- Court: House of Lords
- Full case name: Universe Tankships Inc. of Monrovia v. International Transport Workers' Federation
- Citation: [1982] 2 All ER 67

Court membership
- Judges sitting: Lord Diplock, Lord Cross of Chelsea, Lord Russell of Killowen, Lord Scarman, Lord Brandon of Oakbrook

Case opinions
- Lord Diplock, Lord Scarman

Keywords
- Duress, trade dispute

= Universe Tankships Inc. of Monrovia v International Transport Workers' Federation =

Universe Tankships Inc. of Monrovia v International Transport Workers' Federation [1982] 2 All ER 67 is an English contract law case relating to duress.

==Facts==
The International Transport Workers' Federation black listed a Universe Tankship Inc. ship in the context of a trade dispute. To secure the release of the ship, Universe Tankships Inc. paid $6,480 into ITWF's welfare fund. ITWF admitted this was an agreement procured by duress, but it argued its actions were protected by immunity from tort in Trade Union and Labour Relations Act 1974 s 13.

==Judgment==
Lord Diplock said duress is not about not knowing what you are contracting for, but 'his apparent consent was induced by pressure exercised on him by that other party which the law does not regard as legitimate, with the consequence that the consent is treated in law as revocable unless approbated either expressly or by implication after the illegitimate pressure has ceased to operate on his mind.' It was not appropriate to say the conduct was commercial pressure 'wherever one party to a commercial transaction is in a stronger bargaining position than the other party' should give rise to a right of redress.

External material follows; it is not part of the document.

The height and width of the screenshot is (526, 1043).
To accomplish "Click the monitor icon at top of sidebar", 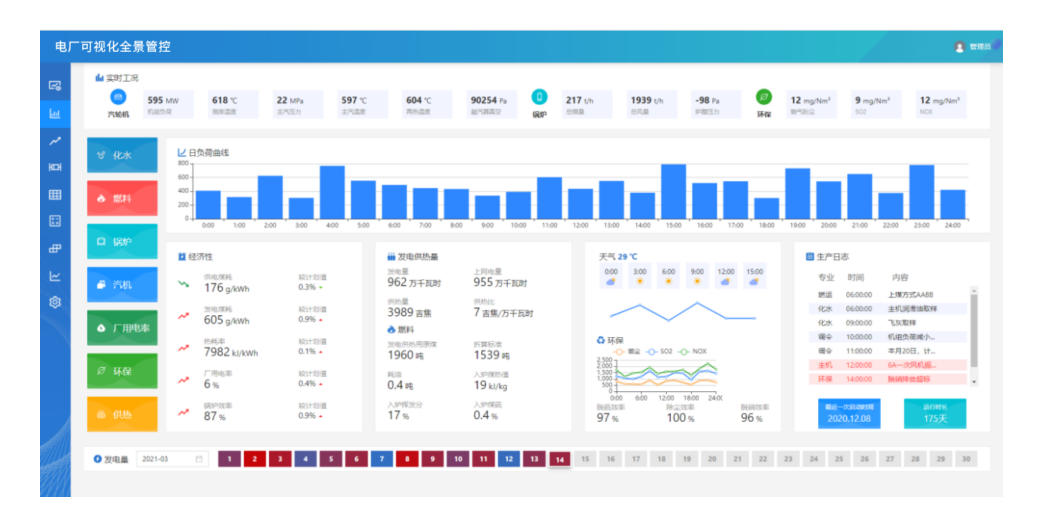I will click(55, 86).
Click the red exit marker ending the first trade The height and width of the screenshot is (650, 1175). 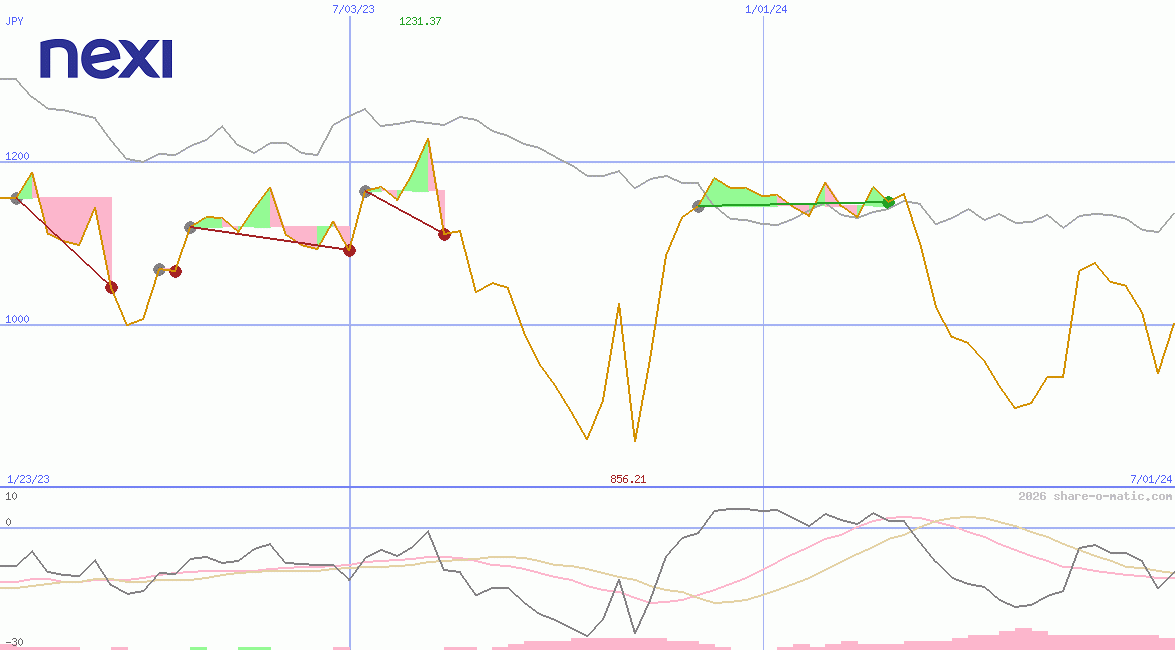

Lord Scarman said that duress not only renders a contract voidable but is also a tort if it causes damage or loss (referring to Barton v Armstrong and Pao On v. Lau Yiu Long). It comes from (1) pressure amounting to compulsion of the will of the victim; and (2) the illegitimacy of the pressure exerted.
The 'lack of any practicable choice but to submit' should be proved for (1) and here, for (2) the question was whether it was a trade dispute. The majority held the payment was unconnected with terms and conditions of employment and therefore not a trade dispute within s 29(1). Hence the act was duress.

==See also==

- UK labour law
- English contract law
- Lloyds Bank Ltd. v Bundy [1975] QB 326
- Williams v. Walker-Thomas Furniture Co. 350 F.2d 445 (C.A. D.C. 1965)
- Pao On v Lau Yiu Long [1980] AC 614
- Alec Lobb (Garages) Ltd v Total Oil (Great Britain) Ltd [1984]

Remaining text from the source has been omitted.